Gericht

Verwaltungsgerichtshof

Entscheidungsdatum

22.06.2022

Geschäftszahl

Ra 2021/09/0187

Rechtssatz

Gemäß Paragraph 33, EpidemieG 1950 ist der Anspruch auf Vergütung des Verdienstentgangs gemäß Paragraph 32, EpidemieG 1950 binnen sechs Wochen vom Tag der Aufhebung der behördlichen Maßnahmen bei der Bezirksverwaltungsbehörde, in deren Bereich diese Maßnahmen getroffen wurden, geltend zu machen, widrigenfalls der Anspruch erlischt.
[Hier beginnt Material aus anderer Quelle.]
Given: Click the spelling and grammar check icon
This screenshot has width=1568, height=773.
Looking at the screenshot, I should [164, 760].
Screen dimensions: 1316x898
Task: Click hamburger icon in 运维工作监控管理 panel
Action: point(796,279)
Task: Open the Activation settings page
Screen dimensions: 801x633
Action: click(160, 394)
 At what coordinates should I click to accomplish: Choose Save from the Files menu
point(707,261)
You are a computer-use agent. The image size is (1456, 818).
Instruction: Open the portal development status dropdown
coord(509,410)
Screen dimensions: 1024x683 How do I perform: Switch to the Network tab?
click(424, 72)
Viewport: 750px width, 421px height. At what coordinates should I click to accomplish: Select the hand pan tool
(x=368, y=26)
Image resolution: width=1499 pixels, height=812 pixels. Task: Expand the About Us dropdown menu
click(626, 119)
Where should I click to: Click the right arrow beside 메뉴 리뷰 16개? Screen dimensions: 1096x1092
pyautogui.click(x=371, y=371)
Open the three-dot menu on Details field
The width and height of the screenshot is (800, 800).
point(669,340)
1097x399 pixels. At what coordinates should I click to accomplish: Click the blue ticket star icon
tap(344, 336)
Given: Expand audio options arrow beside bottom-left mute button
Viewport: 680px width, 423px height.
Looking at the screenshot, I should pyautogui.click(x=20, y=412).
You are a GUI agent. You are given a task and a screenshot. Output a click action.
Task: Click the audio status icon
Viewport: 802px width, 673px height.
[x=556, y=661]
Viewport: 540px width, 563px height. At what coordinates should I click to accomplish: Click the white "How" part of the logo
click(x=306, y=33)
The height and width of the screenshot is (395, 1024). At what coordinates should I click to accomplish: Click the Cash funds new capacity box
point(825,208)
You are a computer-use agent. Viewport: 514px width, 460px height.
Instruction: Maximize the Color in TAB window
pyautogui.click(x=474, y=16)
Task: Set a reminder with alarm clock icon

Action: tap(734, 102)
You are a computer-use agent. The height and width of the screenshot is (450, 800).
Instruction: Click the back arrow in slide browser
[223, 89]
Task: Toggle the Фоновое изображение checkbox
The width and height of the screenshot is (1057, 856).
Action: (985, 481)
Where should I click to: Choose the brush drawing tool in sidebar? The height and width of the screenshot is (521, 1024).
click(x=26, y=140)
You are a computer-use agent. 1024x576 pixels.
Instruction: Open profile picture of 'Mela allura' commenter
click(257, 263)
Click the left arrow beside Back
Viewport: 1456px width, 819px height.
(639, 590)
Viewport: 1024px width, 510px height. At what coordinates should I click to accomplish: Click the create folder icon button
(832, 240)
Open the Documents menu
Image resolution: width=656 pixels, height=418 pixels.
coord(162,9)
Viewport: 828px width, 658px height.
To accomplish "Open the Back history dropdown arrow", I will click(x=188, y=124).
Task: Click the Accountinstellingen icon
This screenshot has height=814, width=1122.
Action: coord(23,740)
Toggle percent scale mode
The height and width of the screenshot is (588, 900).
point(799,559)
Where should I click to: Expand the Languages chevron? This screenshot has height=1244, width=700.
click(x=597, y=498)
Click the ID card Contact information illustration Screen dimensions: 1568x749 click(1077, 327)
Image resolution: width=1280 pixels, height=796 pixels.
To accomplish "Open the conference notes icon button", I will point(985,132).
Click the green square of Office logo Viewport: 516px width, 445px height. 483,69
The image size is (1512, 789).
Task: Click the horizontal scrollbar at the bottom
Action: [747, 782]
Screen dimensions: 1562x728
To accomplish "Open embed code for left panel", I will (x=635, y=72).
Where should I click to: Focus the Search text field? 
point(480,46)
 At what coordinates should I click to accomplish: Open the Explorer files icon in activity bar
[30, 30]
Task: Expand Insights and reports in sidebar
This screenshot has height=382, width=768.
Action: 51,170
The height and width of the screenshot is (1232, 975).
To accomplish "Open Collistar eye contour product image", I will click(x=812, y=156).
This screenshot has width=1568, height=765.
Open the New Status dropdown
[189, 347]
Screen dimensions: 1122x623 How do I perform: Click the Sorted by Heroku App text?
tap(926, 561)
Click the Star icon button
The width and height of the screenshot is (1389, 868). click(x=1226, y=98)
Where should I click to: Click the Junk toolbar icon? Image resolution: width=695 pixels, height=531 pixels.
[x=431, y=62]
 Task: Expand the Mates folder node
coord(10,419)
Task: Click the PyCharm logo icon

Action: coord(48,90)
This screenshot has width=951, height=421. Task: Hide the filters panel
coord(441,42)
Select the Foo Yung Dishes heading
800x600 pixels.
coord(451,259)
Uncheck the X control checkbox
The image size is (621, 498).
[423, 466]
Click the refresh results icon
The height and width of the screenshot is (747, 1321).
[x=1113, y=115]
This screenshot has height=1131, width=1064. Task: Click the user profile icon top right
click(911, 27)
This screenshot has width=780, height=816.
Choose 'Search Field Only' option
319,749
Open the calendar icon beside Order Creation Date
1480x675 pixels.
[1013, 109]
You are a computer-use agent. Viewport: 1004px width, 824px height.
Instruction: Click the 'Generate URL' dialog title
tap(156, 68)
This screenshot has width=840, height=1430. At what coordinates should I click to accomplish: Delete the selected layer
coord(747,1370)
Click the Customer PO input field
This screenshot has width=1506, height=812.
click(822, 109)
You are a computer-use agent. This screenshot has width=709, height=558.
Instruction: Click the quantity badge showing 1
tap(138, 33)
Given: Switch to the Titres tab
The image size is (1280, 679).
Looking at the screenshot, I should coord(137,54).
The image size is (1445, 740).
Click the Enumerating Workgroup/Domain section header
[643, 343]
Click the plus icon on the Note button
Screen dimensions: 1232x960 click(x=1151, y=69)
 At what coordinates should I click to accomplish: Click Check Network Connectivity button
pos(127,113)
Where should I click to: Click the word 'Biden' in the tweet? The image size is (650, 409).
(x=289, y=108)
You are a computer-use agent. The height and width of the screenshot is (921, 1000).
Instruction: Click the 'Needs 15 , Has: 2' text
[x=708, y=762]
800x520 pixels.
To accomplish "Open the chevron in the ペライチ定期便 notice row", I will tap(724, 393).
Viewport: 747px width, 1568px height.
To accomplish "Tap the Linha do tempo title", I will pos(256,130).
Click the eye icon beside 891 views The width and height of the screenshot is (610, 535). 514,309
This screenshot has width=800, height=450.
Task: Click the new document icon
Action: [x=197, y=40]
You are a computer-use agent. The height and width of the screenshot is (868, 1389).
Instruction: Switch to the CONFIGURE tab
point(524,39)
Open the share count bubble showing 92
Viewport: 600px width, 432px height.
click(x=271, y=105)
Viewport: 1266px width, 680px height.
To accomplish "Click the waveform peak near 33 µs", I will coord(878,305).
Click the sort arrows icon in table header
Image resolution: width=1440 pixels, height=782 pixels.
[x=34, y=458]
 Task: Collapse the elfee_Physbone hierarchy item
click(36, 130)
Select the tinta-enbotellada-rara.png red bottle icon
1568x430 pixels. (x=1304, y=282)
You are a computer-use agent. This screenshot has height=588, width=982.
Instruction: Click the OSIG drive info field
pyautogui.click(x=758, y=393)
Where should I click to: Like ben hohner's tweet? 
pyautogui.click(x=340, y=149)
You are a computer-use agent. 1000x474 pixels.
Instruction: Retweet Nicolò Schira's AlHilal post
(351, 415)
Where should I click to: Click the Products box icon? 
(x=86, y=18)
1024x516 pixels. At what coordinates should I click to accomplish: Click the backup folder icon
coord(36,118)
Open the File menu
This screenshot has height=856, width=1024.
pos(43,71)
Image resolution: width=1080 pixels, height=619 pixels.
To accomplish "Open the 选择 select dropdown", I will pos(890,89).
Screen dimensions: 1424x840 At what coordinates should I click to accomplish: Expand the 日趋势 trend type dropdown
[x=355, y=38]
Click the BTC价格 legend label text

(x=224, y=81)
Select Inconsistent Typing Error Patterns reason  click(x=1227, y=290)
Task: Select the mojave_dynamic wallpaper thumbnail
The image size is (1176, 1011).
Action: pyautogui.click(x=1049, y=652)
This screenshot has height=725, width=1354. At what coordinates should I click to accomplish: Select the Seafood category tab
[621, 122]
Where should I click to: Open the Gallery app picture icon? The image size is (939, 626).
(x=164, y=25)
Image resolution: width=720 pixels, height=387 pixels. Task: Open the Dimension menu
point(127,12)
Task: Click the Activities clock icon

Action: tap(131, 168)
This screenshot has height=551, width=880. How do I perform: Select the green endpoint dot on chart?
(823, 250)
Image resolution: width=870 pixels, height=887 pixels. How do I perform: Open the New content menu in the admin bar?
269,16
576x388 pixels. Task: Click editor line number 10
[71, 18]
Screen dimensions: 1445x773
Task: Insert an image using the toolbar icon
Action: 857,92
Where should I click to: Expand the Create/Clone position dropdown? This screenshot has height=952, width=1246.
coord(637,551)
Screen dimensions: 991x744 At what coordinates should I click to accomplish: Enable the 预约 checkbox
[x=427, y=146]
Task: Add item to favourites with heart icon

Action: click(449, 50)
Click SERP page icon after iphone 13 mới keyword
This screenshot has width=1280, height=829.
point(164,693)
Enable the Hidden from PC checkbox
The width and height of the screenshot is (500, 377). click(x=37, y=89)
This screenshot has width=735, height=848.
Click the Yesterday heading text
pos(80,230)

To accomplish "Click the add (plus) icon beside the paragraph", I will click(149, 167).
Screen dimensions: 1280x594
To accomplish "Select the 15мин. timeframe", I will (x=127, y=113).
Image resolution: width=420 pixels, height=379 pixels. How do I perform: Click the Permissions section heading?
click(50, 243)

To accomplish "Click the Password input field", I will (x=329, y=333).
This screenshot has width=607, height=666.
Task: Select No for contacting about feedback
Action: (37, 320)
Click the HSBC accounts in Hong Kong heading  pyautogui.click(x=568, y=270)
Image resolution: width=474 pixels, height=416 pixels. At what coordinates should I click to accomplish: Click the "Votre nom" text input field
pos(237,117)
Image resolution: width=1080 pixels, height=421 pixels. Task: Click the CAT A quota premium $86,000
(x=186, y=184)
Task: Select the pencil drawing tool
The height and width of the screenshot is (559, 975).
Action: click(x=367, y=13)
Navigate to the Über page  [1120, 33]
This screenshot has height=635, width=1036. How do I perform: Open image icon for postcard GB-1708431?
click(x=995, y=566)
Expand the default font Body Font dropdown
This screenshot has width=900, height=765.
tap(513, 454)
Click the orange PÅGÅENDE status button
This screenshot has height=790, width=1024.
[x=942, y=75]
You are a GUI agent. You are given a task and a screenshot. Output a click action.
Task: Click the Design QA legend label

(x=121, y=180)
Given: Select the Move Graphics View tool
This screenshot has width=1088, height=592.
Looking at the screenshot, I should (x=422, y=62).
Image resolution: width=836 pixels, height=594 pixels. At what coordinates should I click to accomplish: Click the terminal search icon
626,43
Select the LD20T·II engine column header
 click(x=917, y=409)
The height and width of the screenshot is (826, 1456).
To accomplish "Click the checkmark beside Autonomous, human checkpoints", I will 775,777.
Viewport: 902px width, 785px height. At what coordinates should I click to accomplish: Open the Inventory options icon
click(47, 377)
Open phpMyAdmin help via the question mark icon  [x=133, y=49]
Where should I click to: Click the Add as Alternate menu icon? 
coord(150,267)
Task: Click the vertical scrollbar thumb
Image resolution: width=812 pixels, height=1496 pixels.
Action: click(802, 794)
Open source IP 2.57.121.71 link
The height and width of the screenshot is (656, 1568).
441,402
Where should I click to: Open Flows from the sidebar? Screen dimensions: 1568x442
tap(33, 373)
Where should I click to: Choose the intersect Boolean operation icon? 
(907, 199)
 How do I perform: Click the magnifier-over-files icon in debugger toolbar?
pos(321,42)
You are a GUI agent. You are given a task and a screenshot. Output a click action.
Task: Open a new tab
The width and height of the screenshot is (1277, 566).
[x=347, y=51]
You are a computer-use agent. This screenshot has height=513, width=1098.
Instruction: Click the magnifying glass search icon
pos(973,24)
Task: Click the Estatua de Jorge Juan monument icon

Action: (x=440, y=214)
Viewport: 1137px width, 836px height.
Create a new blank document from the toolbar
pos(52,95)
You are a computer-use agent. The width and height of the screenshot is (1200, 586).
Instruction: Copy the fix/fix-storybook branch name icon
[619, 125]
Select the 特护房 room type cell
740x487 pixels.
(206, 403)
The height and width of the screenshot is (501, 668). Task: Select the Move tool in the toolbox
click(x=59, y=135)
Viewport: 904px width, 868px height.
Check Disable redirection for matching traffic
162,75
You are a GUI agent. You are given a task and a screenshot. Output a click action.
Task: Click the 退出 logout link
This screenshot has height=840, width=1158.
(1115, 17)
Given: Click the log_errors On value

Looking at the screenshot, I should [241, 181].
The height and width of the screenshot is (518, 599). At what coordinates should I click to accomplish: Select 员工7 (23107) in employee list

In Bezug auf diese Frist wurde jedoch mit Bundesgesetzblatt Teil eins, Nr. 62 aus 2020, eine Sonderbestimmung für die Dauer der Pandemie mit SARS-CoV-2 geschaffen, die in Paragraph 49, Absatz eins, EpidemieG 1950 vorsieht, dass abweichend von Paragraph 33, legcit. der Anspruch auf Vergütung des Verdienstentgangs, der aufgrund einer wegen des Auftretens von SARS-CoV-2 ergangenen Maßnahme besteht, binnen drei Monaten vom Tag der Aufhebung der behördlichen Maßnahmen bei der Bezirksverwaltungsbehörde, in deren Bereich diese Maßnahmen getroffen wurden, geltend zu machen ist. Bereits vor Inkrafttreten dieser Bestimmung laufende und abgelaufene Fristen sollten gemäß Paragraph 49, Absatz 2, legcit. mit Inkrafttreten des Bundesgesetzes Bundesgesetzblatt Teil eins, Nr. 62 aus 2020, (am 8. Juli 2020) neu zu laufen beginnen.